Our case report poses some further questions, because the patient had HBV reactivation after DAA treatment, but also was HIV-positive making the scenario even more complex. On one side, HIV-infected patients may experience various levels of immune deficiency, because of lower CD4 cell count and immune dysregulation [22], malignancies or rheumatologic diseases. Also immune reconstitution in antiretroviral-treated patients may play a role in the same direction. In fact, reactivation of several latent infections, including HBV infection, is facilitated by immune reconstitution [23], and our patient experienced a relevant increase in CD4 cell count when comparing values before and after DAA treatment. On the contrary however, it is likely that a considerable proportion of patients with HIV infection will receive anti-HBV agents, like lamivudine, emtricitabine or tenofovir, as part of their antiretroviral therapy during DAA therapy, and therefore will be protected from HBV reactivation.
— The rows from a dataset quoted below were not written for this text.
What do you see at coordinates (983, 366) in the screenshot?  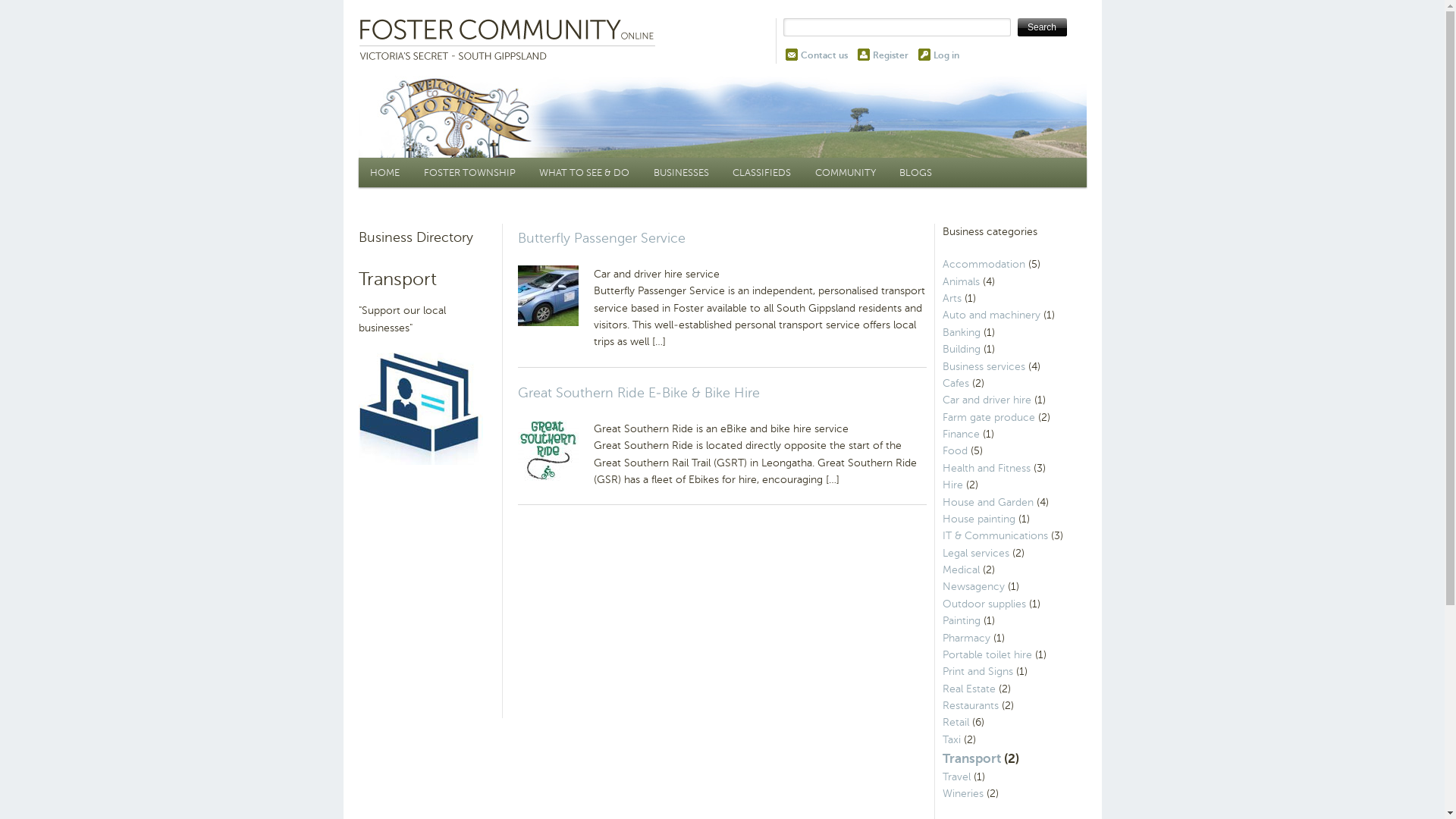 I see `'Business services'` at bounding box center [983, 366].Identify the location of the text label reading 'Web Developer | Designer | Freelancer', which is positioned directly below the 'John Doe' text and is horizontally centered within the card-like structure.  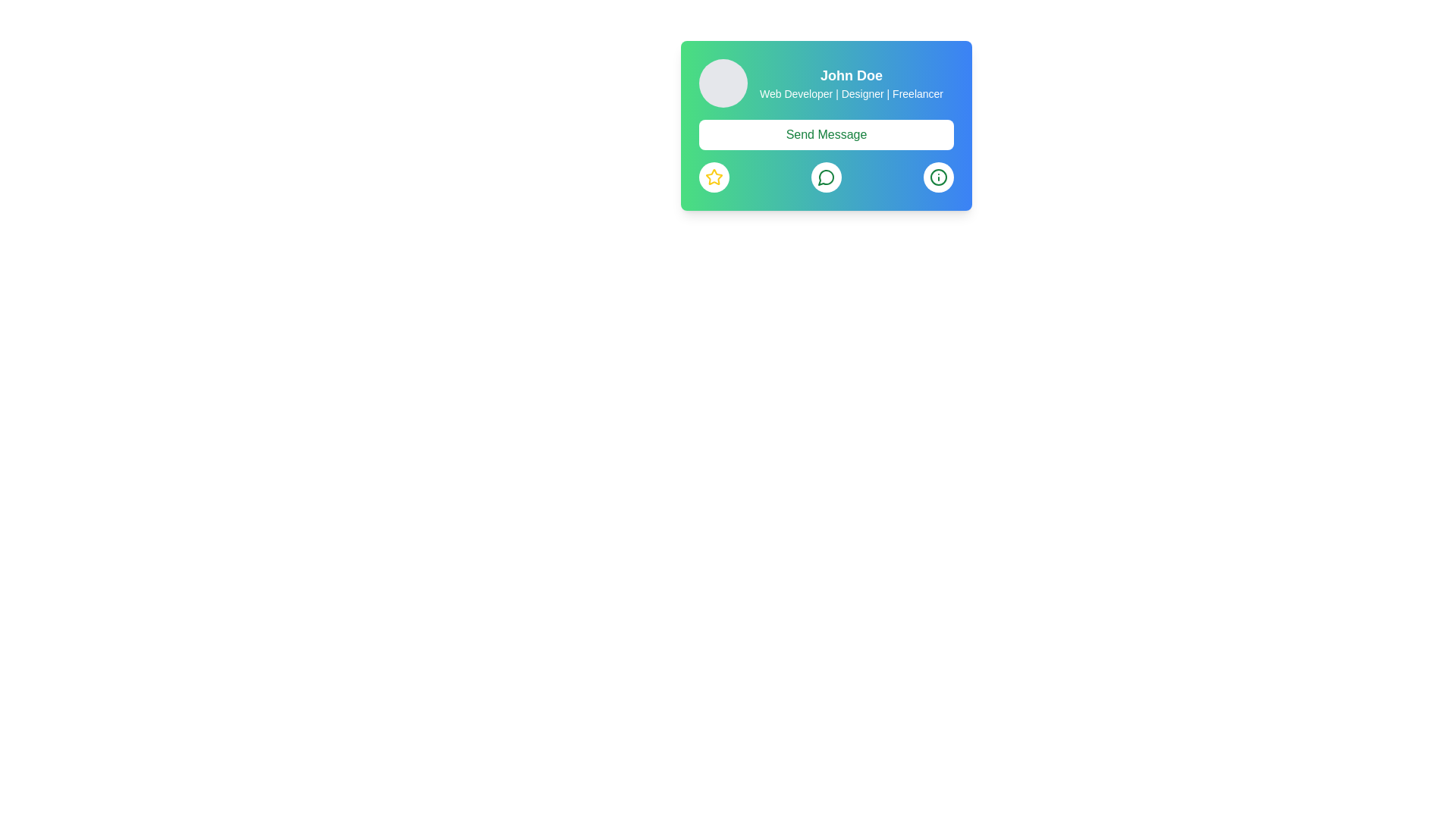
(852, 93). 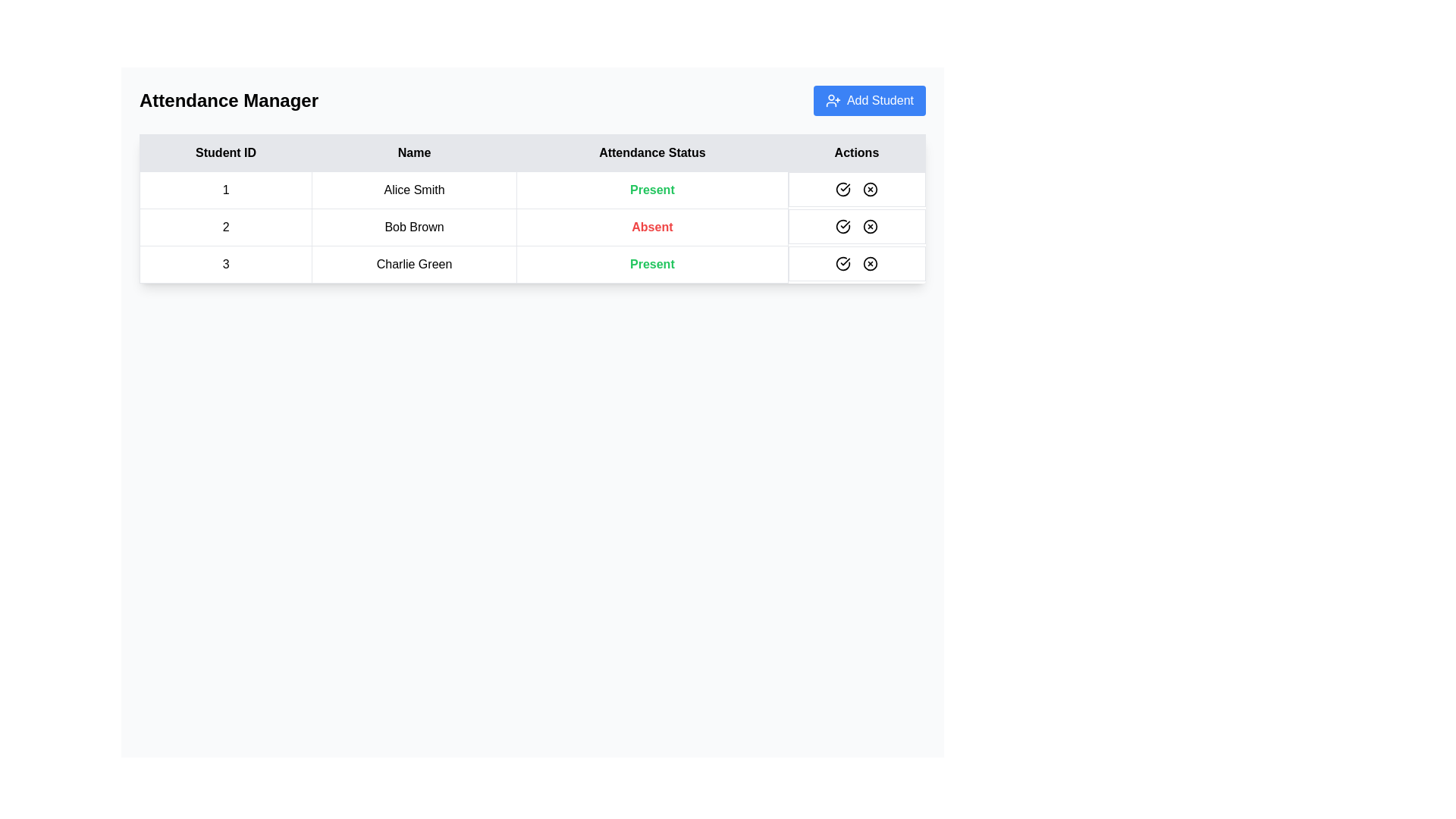 What do you see at coordinates (871, 226) in the screenshot?
I see `the delete button in the 'Actions' column of the second row, which corresponds to the 'Bob Brown' record, to observe the hover effect` at bounding box center [871, 226].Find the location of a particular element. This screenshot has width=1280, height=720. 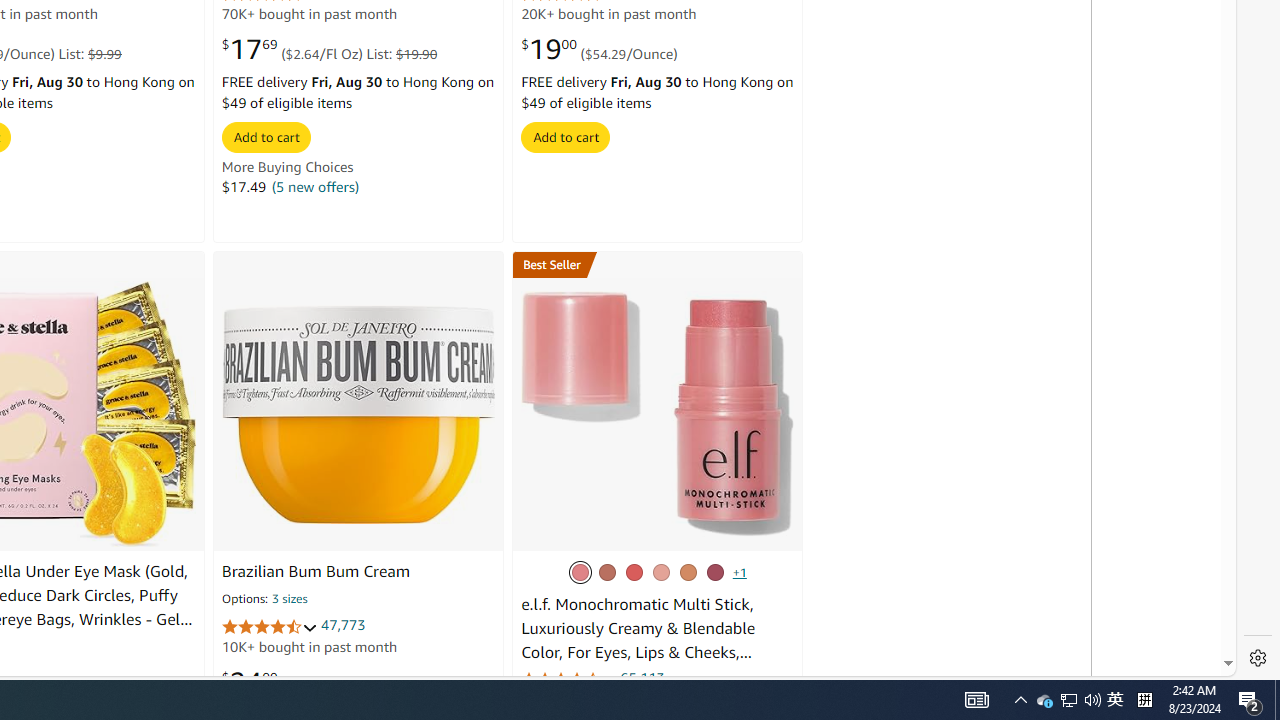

Nonetheless, this may not apply to a considerable number of HIV-positive patients, that have contraindications for treatment with nucleoside/nucleotide reverse transcriptase Inhibitors because of comorbid conditions and who receive dual regimens [24].

Conclusions

In conclusion, this case-report highlights the risk of HBV reactivation with interferon-free DAA treatment in HIV/HCV co-infected patients previously exposed to HBV and who have contraindications for treatment with nucleoside/nucleotide reverse transcriptase Inhibitors because of comorbid conditions. In the setting of HIV infection, clinicians prescribing DAA should be aware of this risk, and HBV assessment at treatment start as well as virological monitoring during DAA treatment is recommended. Large epidemiological and virological studies are needed to investigate reactivation of occult HBV infection more in depth.